# Nissan mechanics / garages - Toronto



## Rogue_Trooper (Nov 11, 2018)

Hi,

New to this forum and looking forward to getting plugged in to this community and figuring out how I can contribute!

My wife and I have a 2009 Nissan Rogue - we have a list of items to get replaced/serviced; rear shocks, wheel alignment, throttle body clean up, cabin air filter (looks like this is DIY).

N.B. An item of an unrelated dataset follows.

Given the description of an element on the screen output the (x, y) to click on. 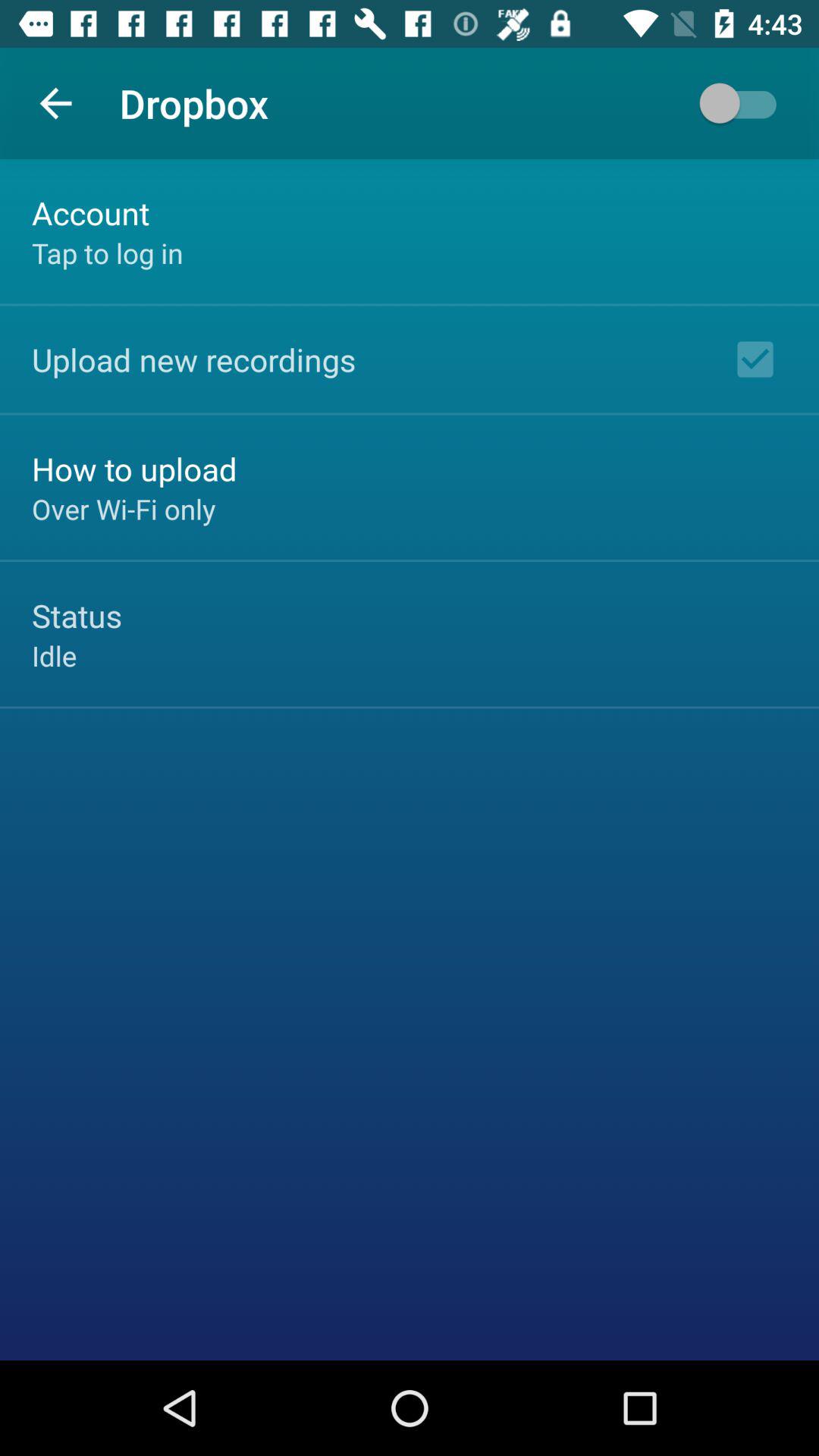
choose the over wi fi item (123, 508)
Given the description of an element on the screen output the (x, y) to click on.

For the bigger items - replacing the rear shocks at least, can anyone recommend a garage / mechanic in Toronto (preferably towards the west of the city)? We're tired of going to the downtown dealership, paying too much for too little customer service.

Thanks in advance!!

Steven


----------



## Rogue_Trooper (Nov 11, 2018)

*Anyone?*



Rogue_Trooper said:


> Hi,
> 
> New to this forum and looking forward to getting plugged in to this community and figuring out how I can contribute!
> 
> ...


Bueller? Bueller? Anyone, anyone?


----------



## quadraria10 (Jul 6, 2010)

Just find a good neighborhood garage near you. These days you can check online reviews. For stuff like struts, shocks, alignments, brakes and so on, I have found places like Speedy are usually pretty good and charge fair prices.
For the throttle body cleaning, you could diy but you would need to look up the proper procedure and cleaner needed, and then I am pretty sure there is a relearn procedure required which you would also need to look up. If your engine is running rough it could be something else. Just remember the engine in your Rogue is a version of the 2.5 used in Nissans since around 2000. I am sure most mechanics have worked on one before.


----------



## Rogue_Trooper (Nov 11, 2018)

Awesome - appreciate the direction and feedback Quadraria10!


----------



## quadraria10 (Jul 6, 2010)

You are welcome. This forum is not the greatest for the Rogue as compared to another one which has more active owners. You may want to do a google search. One thing that can be advantageous to you, is to sometimes find a garage or mechanic who will install parts you supply. As for example, I am sure your rear shocks will be 2 or 3 times the price at Nissan, as compared to what you would pay for KYB shocks at RockAuto or PartsMonkey ( KYB is the OE supplier to Nissan).
A weird example, is something like the cabin filter which is fairly pricey at the dealer or even Canadian Tire, but that can be had for under $10 from Rock Auto or Autoshack. Same deal with oil filter, air filter, brake components, wiper blades. And of course the more you are willing to diy the less you will spend on maintenance, not to mention the benefit of the knowledge you will gain.
Based upon what I have read here and elsewhere the key to keeping the Rogue on the road is regular CVT fluid changes for the transmission at intervals shorter than Nissan originally recommended.
I hope your Rogue continues to serve you as well as my X trail. Its off the top of my head but yours is probably at an age and mileage that replacing the O2 sensors might be in order ( If so get NTK ones as they are the OE supplier to Nissan). If yours is AWD you should also look into the transfer case and rear differential gear oils that may need changing. Good luck with it.


----------



## Rogue_Trooper (Nov 11, 2018)

Thanks again - this is super helpful!


----------



## quadraria10 (Jul 6, 2010)

Glad to help.


----------